Password Protection for xv6

In this assignment you will make xv6 the most secure toy operating system around by requiring a password to log in.

Getting the Code from Github

As usual, we'll be working off of a slightly modified version of xv6. This version includes an implementation of the bcrypt algorithm, which is an intentionally slow password hashing algorithm. It also includes a new system call, random(), which generates a random unsigned 32-bit integer.

If you still have your xv6 directory from last time, remove or rename it first. Then get the base xv6 code for this assignment:

$ git clone https://github.com/moyix/xv6-public.git
Cloning into 'xv6-public'...
remote: Counting objects: 4562, done.
remote: Compressing objects: 100% (45/45), done.
remote: Total 4562 (delta 14), reused 0 (delta 0), pack-reused 4517
Receiving objects: 100% (4562/4562), 11.70 MiB | 3.96 MiB/s, done.
Resolving deltas: 100% (1839/1839), done.
Checking connectivity... done.
$ cd xv6-public/
$ git checkout hw8
Branch hw8 set up to track remote branch hw8 from origin.
Switched to a new branch 'hw8'

Password Authentication

When a user firsts boots xv6, we will assume there is no password set. You should implement code that checks if a password file exists, and if it does not, prompts the user to enter a password. Because users sometimes mistype their passwords, you should ask for the password twice, and then compare them to make sure they match.

Once the user has entered a password, you should:

  1. Generate a random salt value.
  2. Hash the users's password using the bcrypt() function.
  3. Write the salt and the hash out to a file.

To verify a password:

  1. Ask the user to enter a password.
  2. Read the salt and hash from the password file.
  3. Use bcrypt_checkpass() function to see if the password is correct.

A typical session might look like:

cpu1: starting
cpu0: starting
sb: size 2000 nblocks 1941 ninodes 200 nlog 30 logstart 2 inodestart 32 bmap start 58
init: starting sh
No password set. Please choose one.
Enter password: test
Re-enter to confirm: tast
Passwords do not match. Try again.
Enter password: test
Re-enter to confirm: test
Password successfully set. You may now use it to log in.
Enter password: test
Password correct, logging you in.
$

Hints

Submitting

As usual, you will use git to create a patch.

Commit your changes:

git commit --all --message="Add password protection"
[hw8 43f5a6a] Add password protection
 1 file changed, 114 insertions(+)

(Note: if you added any new files, you will also have to use git add <filename> before you run git commit.)

Now create the patch file:

$ git format-patch hw8.unmodified
0001-Add-password-protection.patch

The command creates a file, 0001-Add-password-protection.patch, containing the changes you've made.

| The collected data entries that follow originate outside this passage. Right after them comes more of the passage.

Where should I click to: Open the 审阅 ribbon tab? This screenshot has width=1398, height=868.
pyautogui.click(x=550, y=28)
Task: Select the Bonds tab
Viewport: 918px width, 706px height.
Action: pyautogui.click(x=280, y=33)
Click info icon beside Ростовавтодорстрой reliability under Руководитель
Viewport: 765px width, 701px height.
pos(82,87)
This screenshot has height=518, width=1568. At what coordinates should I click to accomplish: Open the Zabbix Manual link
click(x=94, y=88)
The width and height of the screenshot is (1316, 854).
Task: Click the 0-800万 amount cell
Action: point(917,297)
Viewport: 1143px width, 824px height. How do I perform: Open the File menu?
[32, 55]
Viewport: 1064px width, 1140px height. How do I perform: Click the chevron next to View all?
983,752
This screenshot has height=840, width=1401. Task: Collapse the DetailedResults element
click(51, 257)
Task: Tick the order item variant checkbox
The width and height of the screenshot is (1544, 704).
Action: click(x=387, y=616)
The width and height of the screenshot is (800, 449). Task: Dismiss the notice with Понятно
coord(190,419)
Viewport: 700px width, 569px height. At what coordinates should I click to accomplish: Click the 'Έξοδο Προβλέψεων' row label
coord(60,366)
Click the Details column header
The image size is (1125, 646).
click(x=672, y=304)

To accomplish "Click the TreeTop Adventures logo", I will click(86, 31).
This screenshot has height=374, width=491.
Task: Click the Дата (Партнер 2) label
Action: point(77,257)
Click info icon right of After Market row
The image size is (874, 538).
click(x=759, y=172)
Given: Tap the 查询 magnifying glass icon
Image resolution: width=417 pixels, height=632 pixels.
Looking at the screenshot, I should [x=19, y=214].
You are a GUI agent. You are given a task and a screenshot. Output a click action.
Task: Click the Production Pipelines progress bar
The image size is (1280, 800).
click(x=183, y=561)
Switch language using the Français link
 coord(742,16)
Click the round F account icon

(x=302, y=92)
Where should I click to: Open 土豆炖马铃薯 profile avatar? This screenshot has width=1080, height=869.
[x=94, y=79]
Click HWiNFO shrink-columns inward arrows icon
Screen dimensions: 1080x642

Submit this file on NYU Classes, along with a partner.txt listing your partner (if any).

Submission Notes

Security Notes

The implementation you will create is not bad, but does have some weaknesses:

  1. The random number generator used is very weak, and depends on the current time. This means that the range of possible salts in practice is much smaller than it could be. This might allow someone to precompute the hashes for common passwords.
  2. An attacker who has access to the filesystem image (fs.img) could modify the password hash on disk or delete the password file, allowing them to log in. On a real machine, however, this would be more difficult (since the attacker would have to take the hard drive out of the machine first).